Norfolk was established in 1736 and Tucker was the first alderman of Norfolk, beginning September 25, 1736. He was alderman for life and gave him great power in the business and political arena. He served as mayor in 1738, 1749, and 1759. His brother John also served as mayor. Tucker was a member of the House of Burgesses from Norfolk from 1753 to 1755, when he resigned to become a sheriff. Called Colonel Robert Tucker, he was made county lieutenant on March 20, 1760. In 1766, he and his son signed the Sons of Liberty resolution, in opposition to the Stamp Act 1765.

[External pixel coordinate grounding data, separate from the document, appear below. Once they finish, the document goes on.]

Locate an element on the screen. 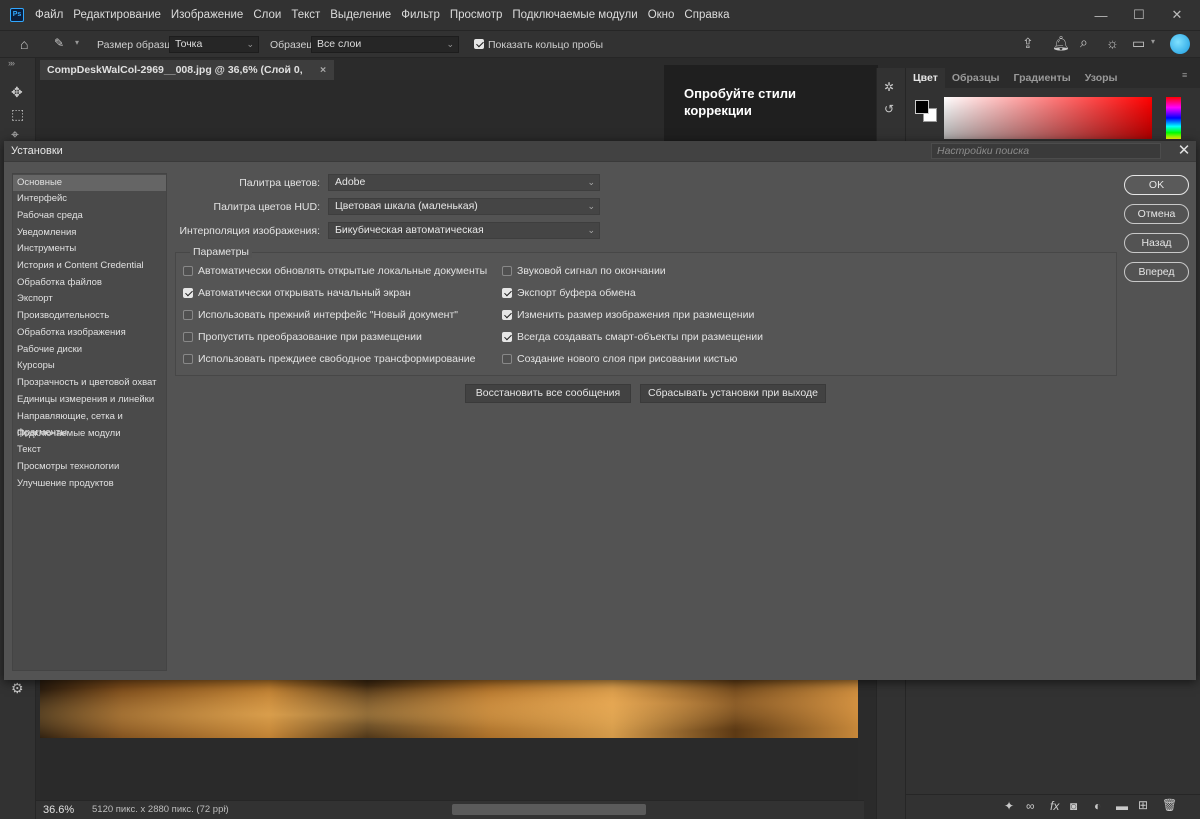  tab-patterns: Узоры is located at coordinates (1102, 78).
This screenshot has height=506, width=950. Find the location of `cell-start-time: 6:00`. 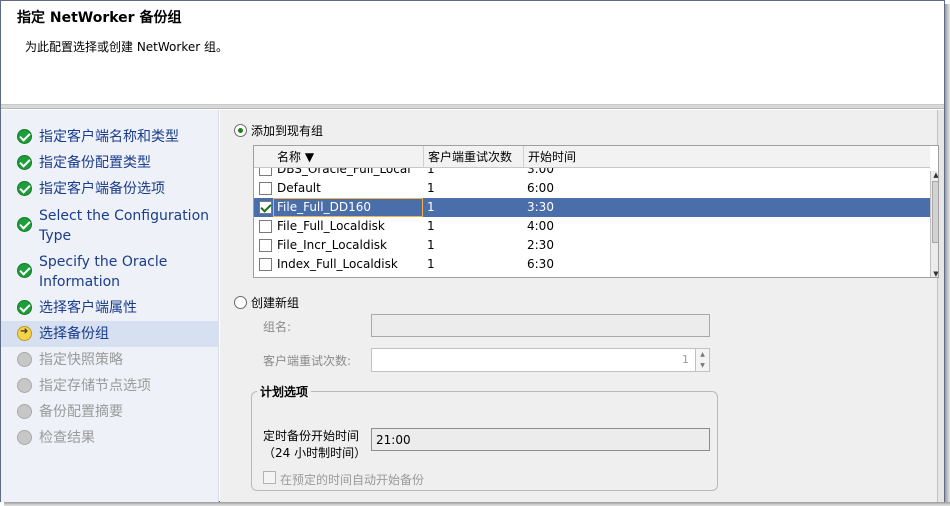

cell-start-time: 6:00 is located at coordinates (540, 188).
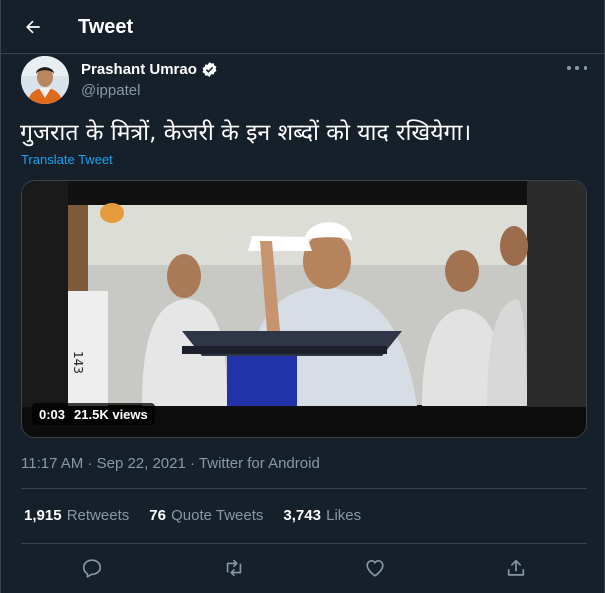  I want to click on reply-icon, so click(92, 568).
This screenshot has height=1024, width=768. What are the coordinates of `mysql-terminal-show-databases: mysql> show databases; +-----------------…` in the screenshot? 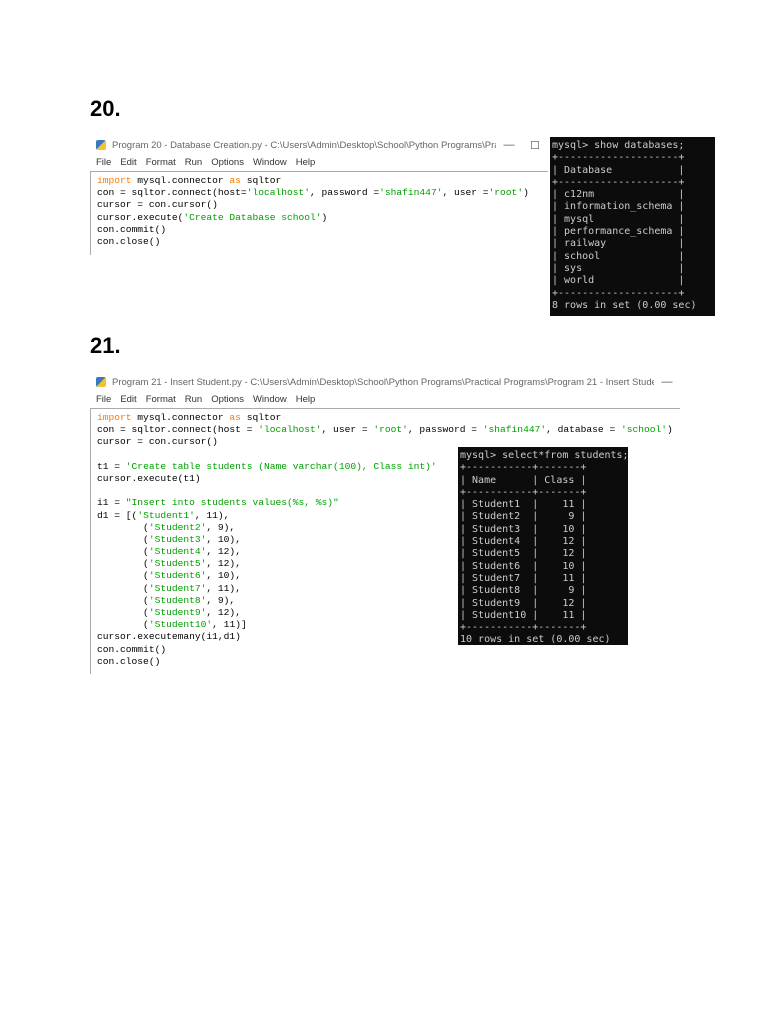 It's located at (632, 226).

He was a merchant, mariner and businessman, owning a bakehouse and a mill at Tuckers Point. He was a slaveholder, with 20 slaves for his shipping business and 16 for personal use.

In addition to his brother, Thomas Nelson Sr. and John Phrip were close associates. He was one of the founders, along with George Washington, of the Great Dismal Swamp Company. Tucker had 3,000 acres of swamp land that he hoped would become usable if drained.

==Death==
In 1767, Tucker died. His estate was settled by 1770. Although he was a large slaveholder, only some of his slaves were inherited by his wife and son. After his death, and during the American Revolutionary War, Lord Dunmore established a camp at Tuckers Point in May 1776. There were 25 slaves who ran away and joined the British during the Revolutionary War, many of whom died during a smallpox epidemic.